Oracle

To track a clone's worth on-chain, Ditto protocol has a oracle built into its smart contract. The oracle design is the same as the Uniswap V3 oracle. Any time a clone's worth changes (duplicate, dissolve, trade), the current accumulated worth is stored with the current timestamp.

Note: Not all clones are tracked by the oracle. Only the clones at the front of a protoId queue are tracked.

Accumulated worth

Let's say due to some action, a clone's worth changes from \(w_{n}\) to \(w_{n+1}\) at timestamp \(t_{n}\). The current accumulated worth is \(W_{n}\) and was last updated at time \(T_{n}\).
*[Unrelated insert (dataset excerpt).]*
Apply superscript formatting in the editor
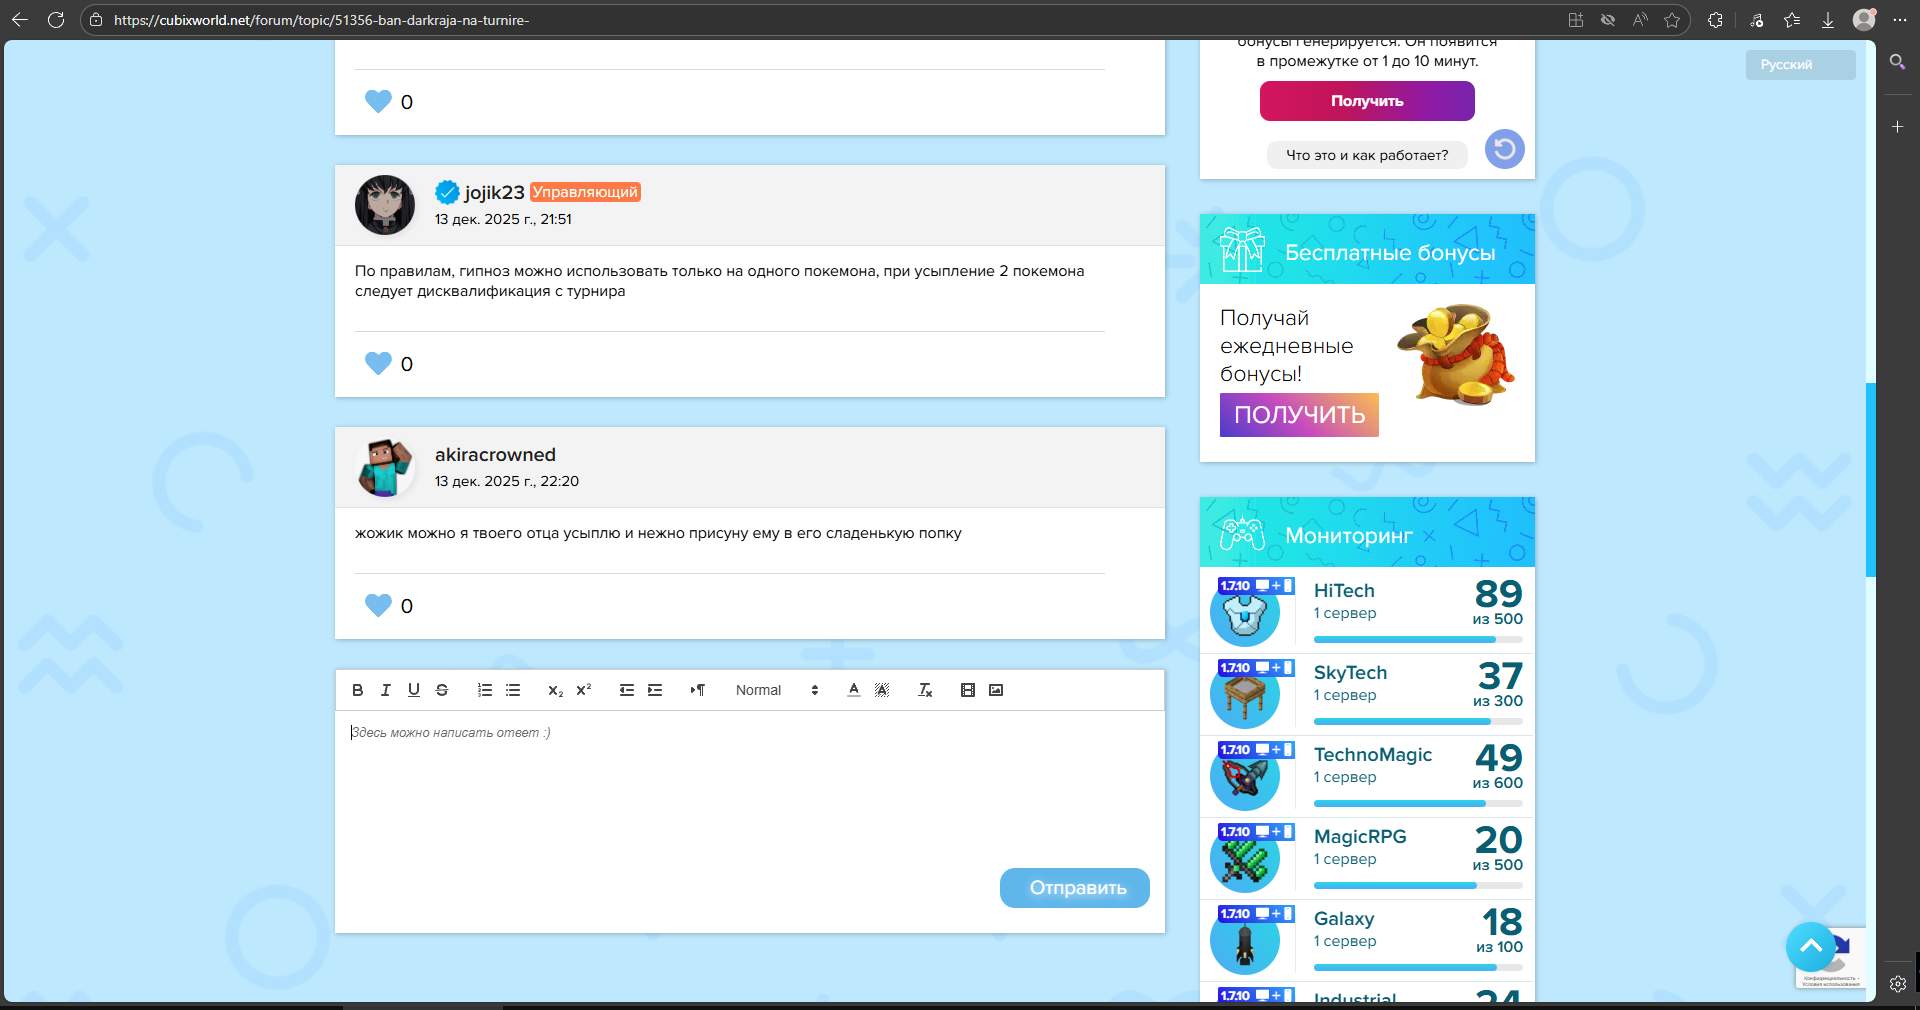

After the action is done, these are the new values: \[W_{n+1} = W_{n} + (w_n \times (t_{n}-T_{n}))\] \[T_{n+1} = t_{n}\]

The first time a clone is duplicated, the accumulated worth and current worth of a clone is 0, so cumulative worth remains \(W_1\) remains 0, and \(T_1\) is set to the current timestamp.

Effectively, accumulated worth is the sum of all the worths of a clone in the past weighted by the duration for which that worth remained unchanged.

Note: From the above equations, the following conclusions can be derived:

  • the oracle update happens before the price change.
  • If multiple updates happen in the same block, writing each of them to oracle is a no-op. So only the first update in a block is written to oracle.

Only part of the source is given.